Debugging Bit Densities
Things are starting to get exciting in the Land of BitFunnel. We’re now at the point where we can ingest a significant fraction of Wikipedia and run millions of queries, all without crashing – and we have a great set of analysis tools.
You might think that the end is in sight, but actually this is only the beginning. We’re now in what I like to call a “target rich environment” for bugs. Today there are so many bugs, data cleaning issues, and configuration errors that the only reliable statement we can make about the system is that it has bugs.
Having lots of bugs might sound scary or frustrating, but this is actually one of the most interesting stages of the project – when we bring everything together for the first time. I’ll make an analogy to the Boeing 787 Dreamliner.
The components were designed, manufactured and tested separately and then one day they were brought together and assembled for the first time into an airliner. There were some initial hitches getting everything to fit together, but before you knew it they were doing high speed taxi tests and then preparing for the first flight.
I spent the day bolting on the wings and spooling up the engines. My focus was primarily on the bit densities in the Row Tables.
Methodology
My experiments were based on enwiki-20161020-chunked1.
After downloading and unzipping this file, I made a manifest file listing all 236 chunks in the corpus.
This can be done on Windows with the dir
command:
d:\temp\wikipedai> dir /s/b/a-d enwiki-20161020-chunked1 > manifest.txt
or on Linux with the find
command:
% find enwiki-20161020-chunked1 -type f > manifest.txt
I then generated corpus statistics, built the term table, and started an analysis in the repl:
% mkdir /tmp/wikipedia/config
% BitFunnel statistics -text /tmp/wikipedia/manifest.txt /tmp/wikipedia/config
% BitFunnel termtable /tmp/wikipedia/config
% mkdir /tmp/wikipedia/analysis
% BitFunnel repl /tmp/wikipedia/config
Welcome to BitFunnel!
Starting 1 thread
(plus one extra thread for the Recycler.)
directory = "/tmp/wikipedia/config"
gram size = 1
Starting index ...
Index started successfully.
Type "help" to get started.
0: cache manifest /tmp/wikipedia/manifest.txt
Ingesting manifest "/tmp/wikipedia/manifest.txt"

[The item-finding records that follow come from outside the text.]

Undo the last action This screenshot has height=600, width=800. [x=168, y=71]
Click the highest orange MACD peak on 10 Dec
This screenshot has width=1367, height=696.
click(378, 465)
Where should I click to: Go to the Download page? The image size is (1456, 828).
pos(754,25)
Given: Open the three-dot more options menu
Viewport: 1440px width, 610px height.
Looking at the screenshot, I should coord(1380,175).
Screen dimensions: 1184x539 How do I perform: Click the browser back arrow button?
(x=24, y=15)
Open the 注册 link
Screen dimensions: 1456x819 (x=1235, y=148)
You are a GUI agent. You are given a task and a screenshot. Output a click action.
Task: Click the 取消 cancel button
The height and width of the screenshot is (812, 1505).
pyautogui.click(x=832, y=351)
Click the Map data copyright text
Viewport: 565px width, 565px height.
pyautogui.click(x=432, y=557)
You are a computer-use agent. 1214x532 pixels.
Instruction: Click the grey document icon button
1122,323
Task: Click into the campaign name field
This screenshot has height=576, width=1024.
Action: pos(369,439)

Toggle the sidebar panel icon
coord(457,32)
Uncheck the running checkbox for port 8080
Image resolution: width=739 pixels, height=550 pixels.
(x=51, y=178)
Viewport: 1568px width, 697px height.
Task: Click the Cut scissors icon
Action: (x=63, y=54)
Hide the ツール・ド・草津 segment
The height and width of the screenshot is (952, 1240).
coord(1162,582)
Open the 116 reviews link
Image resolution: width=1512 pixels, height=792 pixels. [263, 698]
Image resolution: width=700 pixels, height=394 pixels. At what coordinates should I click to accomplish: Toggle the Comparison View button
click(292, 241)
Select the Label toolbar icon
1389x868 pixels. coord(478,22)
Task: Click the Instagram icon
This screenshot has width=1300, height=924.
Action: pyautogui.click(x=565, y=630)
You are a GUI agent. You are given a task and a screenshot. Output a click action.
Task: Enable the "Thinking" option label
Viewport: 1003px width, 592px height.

Caching IDocuments for query verification.
Ingestion complete.
1: cd /tmp/wikipedia/analysis
output directory is now "/tmp/wikipedia/analysis".
2: analyze
This generated a number of files in the analysis
directory,
including RowDensities-0.csv which easy to view it in Excel.
Picking Low Hanging Fruit
My interest today was the densities of the rank 3 rows, where my earlier investigations suggested there might be bug.
Right off the bat, I found a really high density in a rank 3 row for the adhoc term scriptura
.
Cell Q47193 shows a density of 0.652111 in row 2353. This is way above the target density
of 0.1 and something that needs to be addressed.
So how did the row density get so high? My first line of inquiry was to examine the other terms
that share row 2353 with scriptura
. To do this, I modified RowTableAnalyzer::AnalyzeRowsInOneShard()
to print out the term text and frequency whenever row.GetIndex() == 2353 && row.GetRank() ==3
.
Near the top of the function, I recorded the index of the row under observation, created a counter
for terms in the row and a CsvTableFormatter to print out the terms. This latter was necessary to properly
escape terms that contain commas (e.g. 10,000
).
const RowIndex specialRow = 2353;
size_t specialTermCount = 0;
CsvTsv::CsvTableFormatter specialFormatter(std::cout);
std::cout << "Special row is " << specialRow << std::endl;
In the middle of the loop, I added code to print out information about each term in the special row:
if (row.GetRank() == 3 && row.GetIndex() == specialRow)
{
std::cout
<< specialTermCount++
<< ",";
specialFormatter.WriteField(termToText.Lookup(term.GetRawHash()));
std::cout
<< ","
<< dfEntry.GetFrequency();
specialFormatter.WriteRowEnd();
}
Here are the results. There were 752 terms in row 2353, but as you can see, the sum of their frequencies is 0.102110806, a value that is pretty close to the target density of 0.1.
At first glance the fact that the frequencies sum up to .0102110806
suggests that the bin packing algorithm in
TermTableBuilder::RowAssigner
is working correctly.
But wait – these are term frequencies which only correspond to densities
at rank 0. At higher ranks, the densities are magnified because each bit
at rank corresponds to multiple rank 0 bits.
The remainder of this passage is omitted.